Esercizio —
Riscrivi tutte le voci mettendo "Screenshot size" al posto di "Image resolution" e lasciando invariato tutto il resto. Ometti le immagini.

Voci sugli elementi dell'interfaccia —

——

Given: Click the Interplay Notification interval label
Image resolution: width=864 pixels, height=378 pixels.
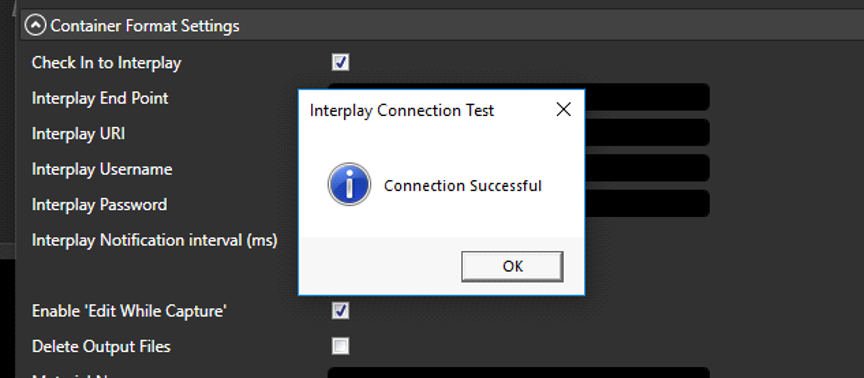Looking at the screenshot, I should click(154, 241).
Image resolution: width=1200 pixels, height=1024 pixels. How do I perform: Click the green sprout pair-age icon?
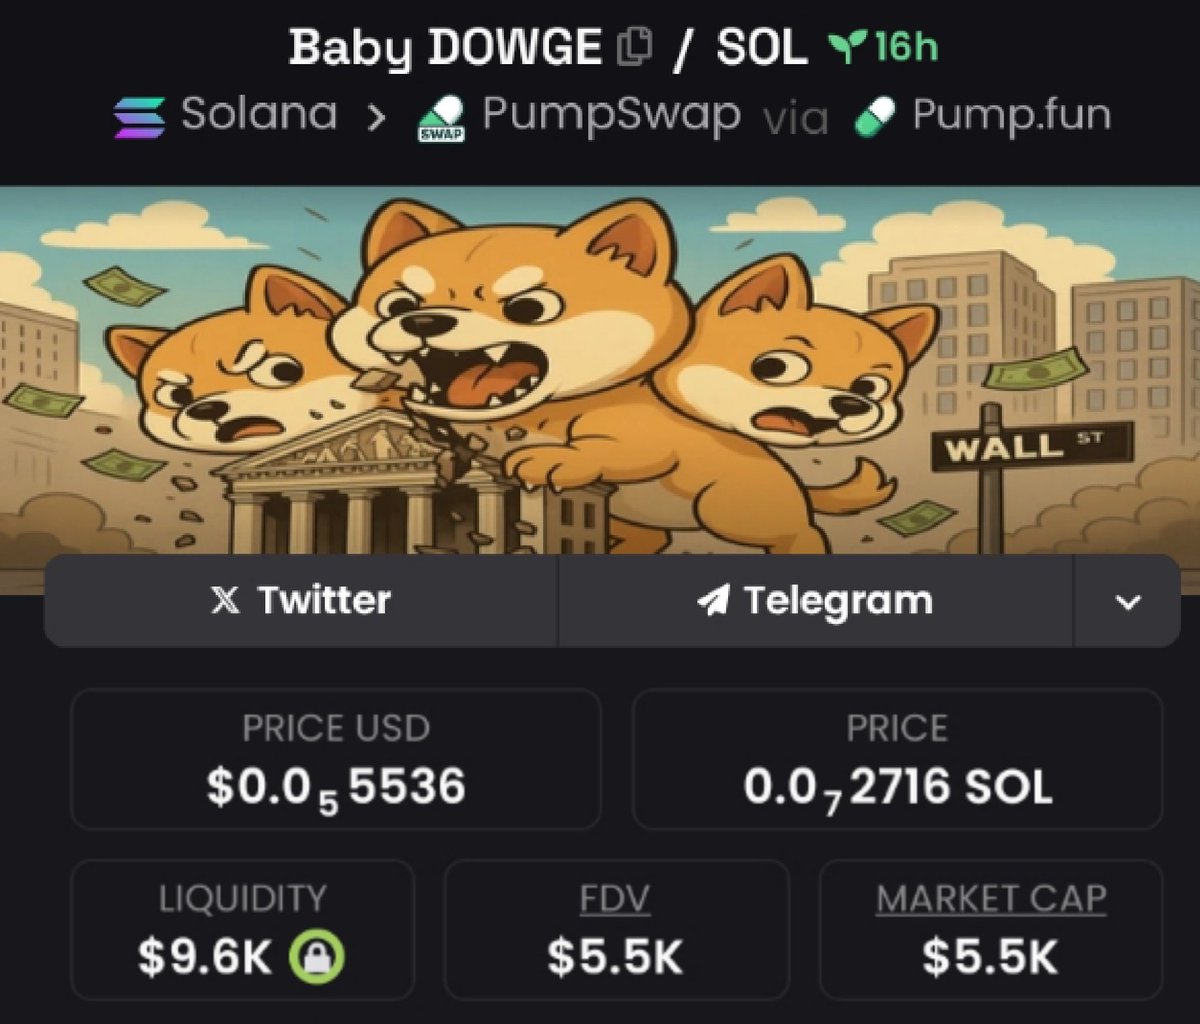pos(846,47)
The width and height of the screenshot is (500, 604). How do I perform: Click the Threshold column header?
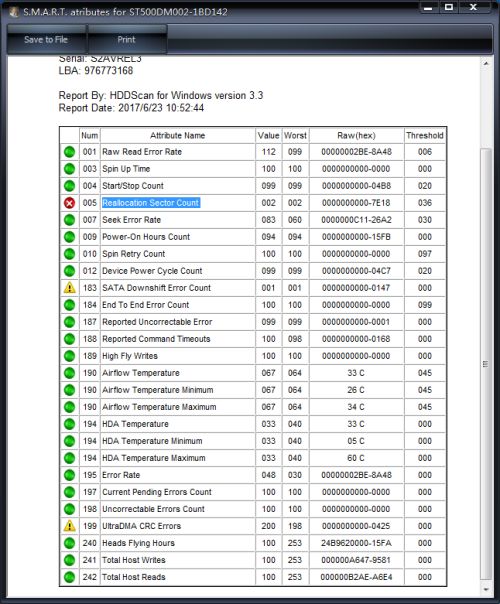point(424,136)
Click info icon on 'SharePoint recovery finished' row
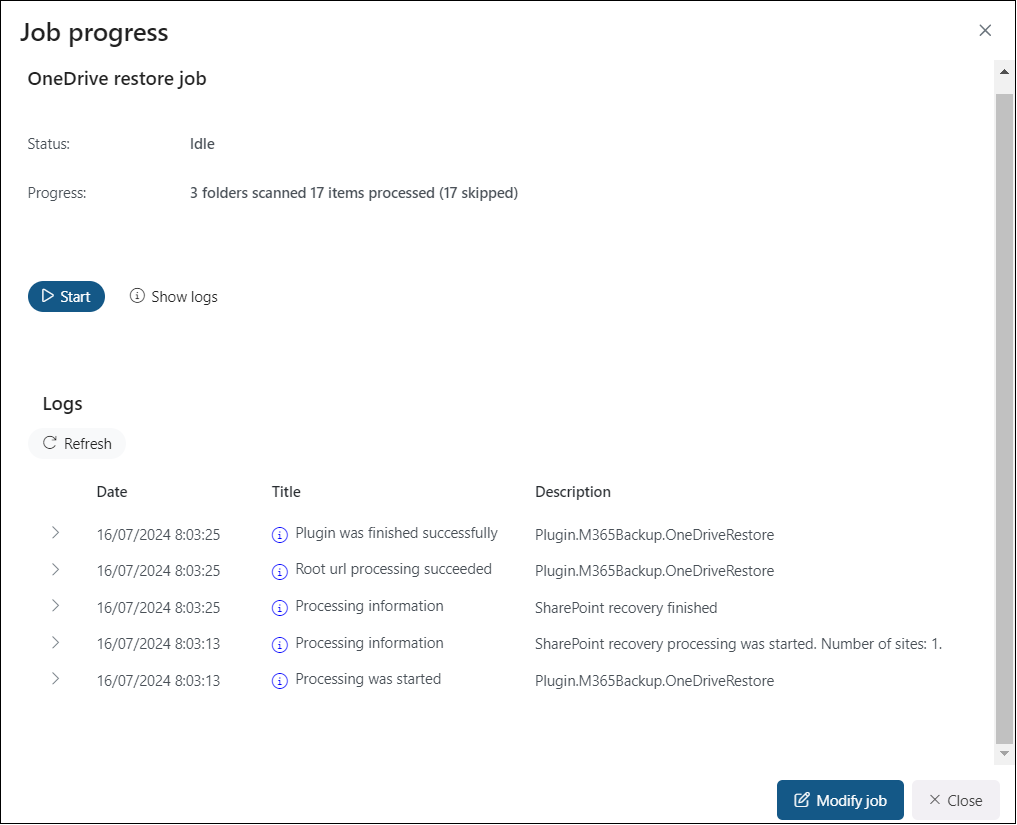1017x825 pixels. point(279,608)
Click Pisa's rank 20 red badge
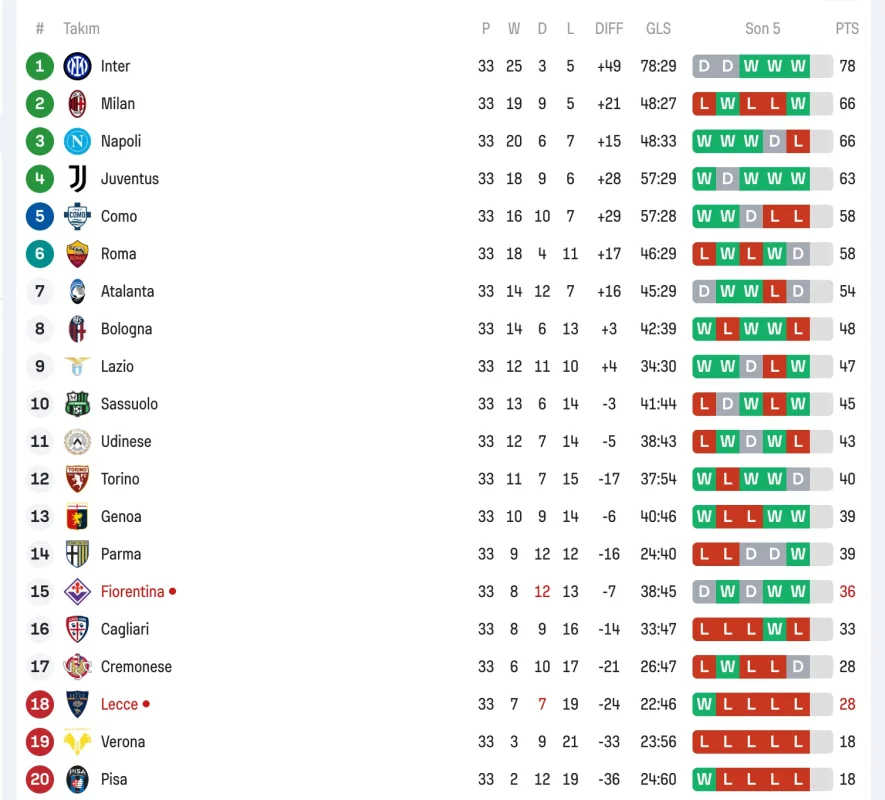This screenshot has width=885, height=800. [40, 780]
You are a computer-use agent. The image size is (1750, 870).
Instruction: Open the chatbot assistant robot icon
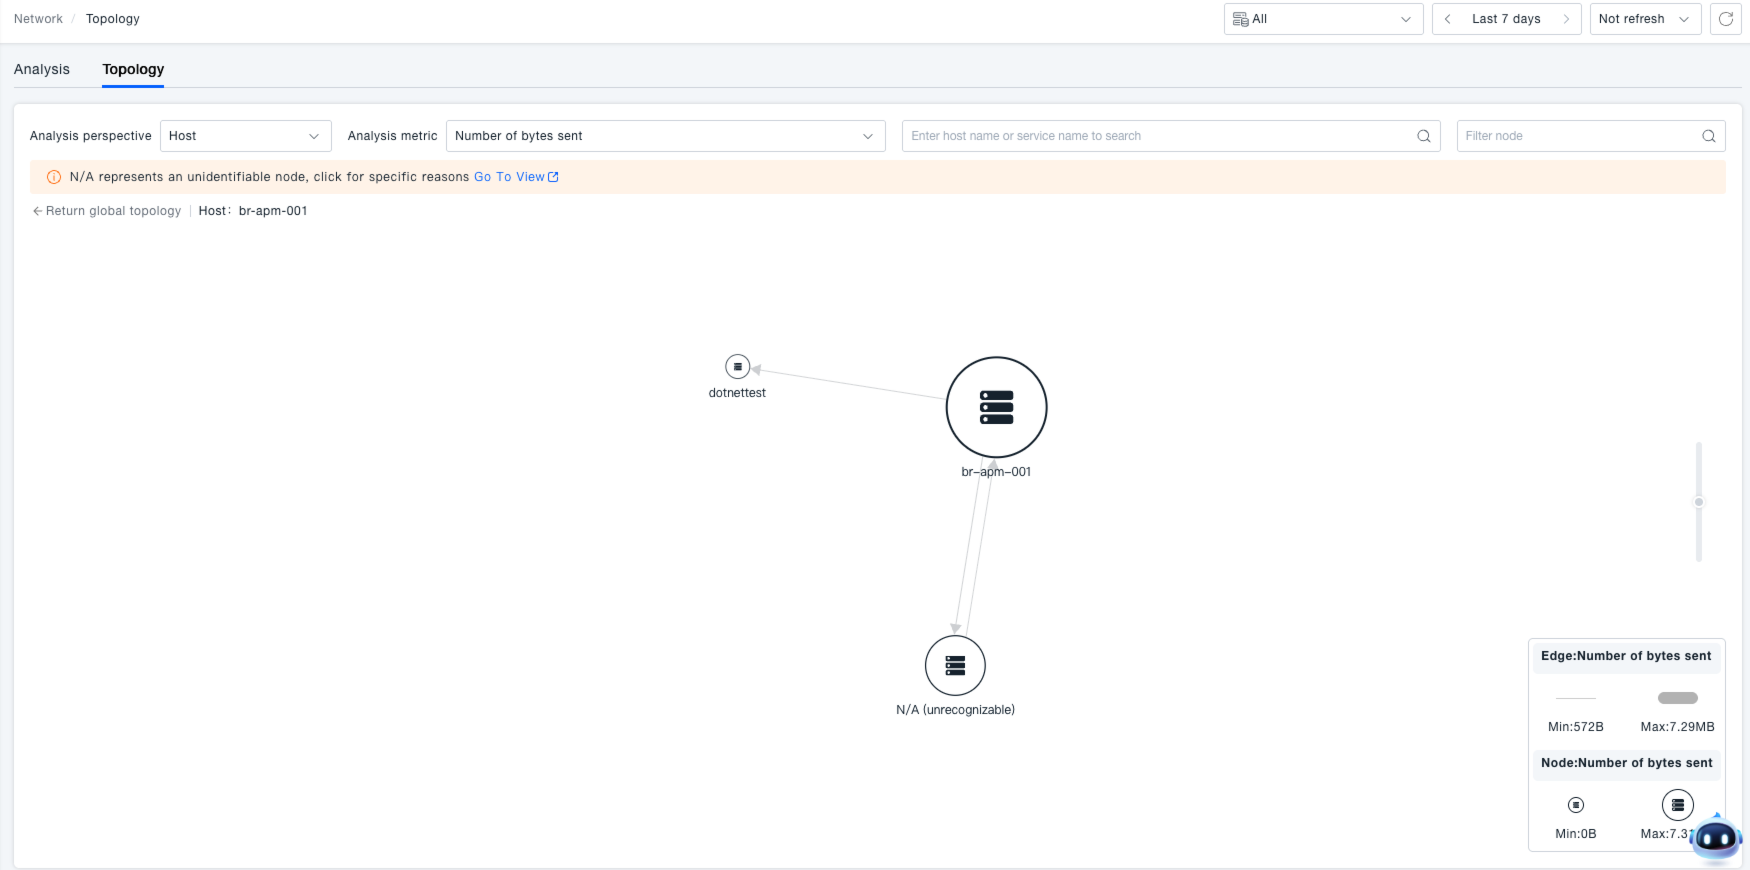tap(1715, 838)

——

Risultato —
Given: Click the Interplay Notification interval label
Screenshot size: width=864 pixels, height=378 pixels.
Looking at the screenshot, I should click(154, 241).
Screenshot size: width=1200 pixels, height=1024 pixels. How do I perform: Click the green sprout pair-age icon?
pos(846,47)
The width and height of the screenshot is (500, 604). How do I perform: Click the Threshold column header?
point(424,136)
Click info icon on 'SharePoint recovery finished' row
1017x825 pixels. point(279,608)
Click Pisa's rank 20 red badge
This screenshot has width=885, height=800. [40, 780]
You are a computer-use agent. The image size is (1750, 870).
Instruction: Open the chatbot assistant robot icon
tap(1715, 838)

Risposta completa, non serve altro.